SELECTED EXCERPT>

****************************************

United States District Court, District of Columbia

February 14, 2019

CHARLES H. TOMPKINS III, Plaintiff,
v.
LIDA STIFEL, Defendant.

          MEMORANDUM OPINION AND ORDER

          CHRISTOPHER R. COOPER United States District Judge

         Plaintiff Charles Tompkins paid a law firm to represent him and nine of his cousins, including defendant Lida Stifel, in protracted and ultimately unsuccessful litigation over a contested family trust. But court orders don't end all family disputes. After the trust case was dismissed in February 2018, Tompkins filed this one, accusing Stifel of reneging on her share of the litigation expenses and demanding contribution for the unpaid amounts. Stifel now moves to dismiss Tompkins's complaint on the ground that the amount in controversy in the case falls below the $75, 000 threshold for federal diversity jurisdiction. For the reasons explained below, the Court will deny the motion.

         I. Background

         As required on a motion to dismiss, the Court draws this factual background from the complaint, “assum[ing] the truth of all well-pleaded factual allegations.” Sissel v. U.S. Dep't of Health & Human Servs., 760 F.3d 1, 4 (D.C. Cir. 2014).

         Tompkins and Stifel, along with eight of their cousins, were co-plaintiffs in a lengthy legal battle against a family trust in the District of Columbia Superior Court. Compl. ¶¶ 5, 9, 21. The cousins retained the law firm Katten Munchin Rosenmann LLP (“Katten”) at the start of the litigation in 2011. Id. ¶¶ 4-5. They agreed to be jointly and severally liable for the firm's fees and to timely pay all bills, which were typically delivered every month. Id. ¶¶ 13-14; see also Compl., Ex 1. at 2 (Katten representation agreement). As an accommodation to the law firm, the cousins agreed that Tompkins would pay Katten's bills directly and that they would reimburse him proportionately at a later, unspecified time. Compl. ¶ 15. Separately, Tompkins and Stifel at some point discussed his paying her share of the trust-litigation expenses. Compl., Ex. 3 at 35-36 (demand letter). Tompkins claims that this side agreement, which is alluded to in an attachment to the complaint but not in the complaint itself, was expressly conditioned on Stifel not disclosing it to the other cousins. Id. But Stifel did reveal the private arrangement, Tompkins alleges, hindering his efforts to collect from the others. Id.

         As the trust litigation was winding down, Tompkins began the process of settling up with his cousins. Id. As part of that process, in December 2017, Tompkins's counsel sent a demand letter notifying Stifel that “the time has come to pay your share of the outstanding legal fees [Tompkins] has advanced on your behalf.” Id. at 35; Compl. ¶¶ 18-19. She refused. Compl. ¶ 20; Compl., Ex. 4 at 37 (Stifel e-mail response). A few months later in February 2018, the Superior Court dismissed the cousins' claims against the trust. Compl. ¶ 21. Tompkins then brought this diversity action against Stifel. He asserts a single count of contribution and requests that Stifel be ordered to pay her share of Katten's legal bills. Altogether, Tompkins seeks $294, 996 in litigation expenses and around $55, 000 in interest. Id. at 6.

****************************************

WHAT IS BEING ASKED> Continue the court opinion on the legal-fee contribution dispute, starting right after its last sentence.

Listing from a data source
****************************************

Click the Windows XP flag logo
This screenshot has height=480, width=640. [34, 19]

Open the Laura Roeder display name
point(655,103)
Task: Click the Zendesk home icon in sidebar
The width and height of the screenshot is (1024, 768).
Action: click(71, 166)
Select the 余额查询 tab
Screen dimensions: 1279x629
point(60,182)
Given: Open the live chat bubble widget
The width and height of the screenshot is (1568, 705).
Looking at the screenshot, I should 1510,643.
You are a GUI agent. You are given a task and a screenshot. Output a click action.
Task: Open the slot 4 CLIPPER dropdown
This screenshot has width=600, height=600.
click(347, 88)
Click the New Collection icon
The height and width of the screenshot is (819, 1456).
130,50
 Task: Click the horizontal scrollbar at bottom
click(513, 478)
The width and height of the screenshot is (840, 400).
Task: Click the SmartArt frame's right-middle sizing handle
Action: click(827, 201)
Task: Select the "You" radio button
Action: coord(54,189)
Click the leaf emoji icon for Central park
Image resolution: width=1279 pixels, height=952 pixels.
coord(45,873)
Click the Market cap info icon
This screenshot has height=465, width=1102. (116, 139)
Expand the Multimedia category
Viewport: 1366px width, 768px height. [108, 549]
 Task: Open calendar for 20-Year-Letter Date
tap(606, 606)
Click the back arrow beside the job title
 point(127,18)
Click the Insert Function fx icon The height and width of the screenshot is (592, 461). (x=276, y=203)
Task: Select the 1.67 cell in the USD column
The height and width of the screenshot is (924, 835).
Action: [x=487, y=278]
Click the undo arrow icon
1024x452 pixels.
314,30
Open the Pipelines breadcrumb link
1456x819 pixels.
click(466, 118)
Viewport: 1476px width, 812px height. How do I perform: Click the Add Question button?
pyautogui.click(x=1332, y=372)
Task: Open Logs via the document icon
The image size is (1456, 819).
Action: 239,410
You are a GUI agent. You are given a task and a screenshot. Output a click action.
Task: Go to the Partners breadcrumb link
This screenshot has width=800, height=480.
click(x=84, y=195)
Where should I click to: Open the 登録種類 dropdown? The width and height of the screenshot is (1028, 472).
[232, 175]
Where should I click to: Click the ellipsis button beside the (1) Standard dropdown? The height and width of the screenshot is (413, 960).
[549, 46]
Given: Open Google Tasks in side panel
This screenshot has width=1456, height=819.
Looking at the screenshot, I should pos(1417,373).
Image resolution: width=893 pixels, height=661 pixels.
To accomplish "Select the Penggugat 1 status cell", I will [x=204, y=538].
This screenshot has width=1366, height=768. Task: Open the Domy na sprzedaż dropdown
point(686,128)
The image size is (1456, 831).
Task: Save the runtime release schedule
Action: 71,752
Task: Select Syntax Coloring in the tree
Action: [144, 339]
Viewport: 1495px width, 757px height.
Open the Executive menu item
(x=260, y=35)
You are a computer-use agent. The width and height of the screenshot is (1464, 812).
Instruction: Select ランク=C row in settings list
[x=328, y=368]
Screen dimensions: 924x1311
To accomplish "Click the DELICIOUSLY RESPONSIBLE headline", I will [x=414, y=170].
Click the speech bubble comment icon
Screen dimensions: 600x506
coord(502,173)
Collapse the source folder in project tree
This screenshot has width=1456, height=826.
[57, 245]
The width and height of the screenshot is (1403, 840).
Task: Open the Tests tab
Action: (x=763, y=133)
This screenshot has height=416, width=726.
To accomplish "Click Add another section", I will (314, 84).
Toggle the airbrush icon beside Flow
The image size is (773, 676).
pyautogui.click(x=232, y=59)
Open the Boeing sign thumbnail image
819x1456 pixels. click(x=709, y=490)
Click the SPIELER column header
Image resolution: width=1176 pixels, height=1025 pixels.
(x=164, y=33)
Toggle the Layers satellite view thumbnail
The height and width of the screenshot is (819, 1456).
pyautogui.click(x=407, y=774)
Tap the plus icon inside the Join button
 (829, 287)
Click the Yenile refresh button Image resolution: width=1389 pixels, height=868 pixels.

****************************************

WRITTEN RESPONSE>
         Stifel has moved to dismiss Tompkins's contribution claim for lack of subject matter jurisdiction under Federal Rule of Civil Procedure 12(b)(1). She argues that Katten's billing records (which she attaches to her motion) show that the majority of Tompkins's payments to the firm fall outside the three-year District of Columbia statute of limitations for contribution actions. With these fees being unrecoverable, Stifel argues, the Court must dismiss the complaint because the remaining amount in controversy is less than the $75, 000 jurisdictional threshold under 28 U.S.C. § 1332.

         II. Standard of Review

         A defendant may move to dismiss a complaint for lack of subject matter jurisdiction under Federal Rule of Civil Procedure 12(b)(1). When analyzing a motion to dismiss under that rule, the Court “assume[s] the truth of all material factual allegations in the complaint, and ‘construe[s] the complaint liberally, granting plaintiff the benefit of all inferences that can be derived from the facts alleged.'” Am. Nat'l Ins. Co. v. FDIC, 642 F.3d 1137, 1139 (D.C. Cir. 2011) (quoting Thomas v. Principi, 394 F.3d 970, 972 (D.C. Cir. 2005)). The Court may consider materials outside the pleadings to assure itself of jurisdiction. Jerome Stevens Pharm., Inc. v. FDA, 402 F.3d 1249, 1253 (D.C. Cir. 2005).

         Under Rule 12(b)(1), the plaintiff bears the burden of establishing jurisdiction by a preponderance of the evidence. See Lujan v. Defs. of Wildlife, 504 U.S. 555, 561 (1992); Shekoyan v. Sibley Int'l Corp., 217 F.Supp.2d 59, 63 (D.D.C. 2002). The Court has diversity jurisdiction over disputes between citizens of different states where the amount in controversy exceeds $75, 000. 28 U.S.C. § 1332. The Court determines whether a complaint states a sufficient amount in controversy at the time it is filed; subsequent events typically do not deprive the Court of jurisdiction. Cuneo Law Grp., P.C. v. Joseph, 920 F.Supp.2d 145, 150 (D.D.C. 2013) (citing St. Paul Mercury Indem. Co. v. Red Cab Co., 303 U.S. 283, 289-90 (1938)). In addition, the Court may dismiss a case for lack of jurisdiction based on an insufficient amount in controversy only if it “appear[s] to a legal certainty that the claim is really for less than the jurisdictional amount.” Bronner v. Duggan, 249 F.Supp.3d 27, 37 (D.D.C. 2017) (quoting St. Paul Mercury Indem. Co., 303 U.S. at 289). In short, “the Supreme Court's yardstick demands that courts be very confident that a party cannot recover the jurisdictional amount before dismissing the case for want of jurisdiction.” Rosenboro v. Kim, 994 F.2d 13, 17 (D.C. Cir. 1993).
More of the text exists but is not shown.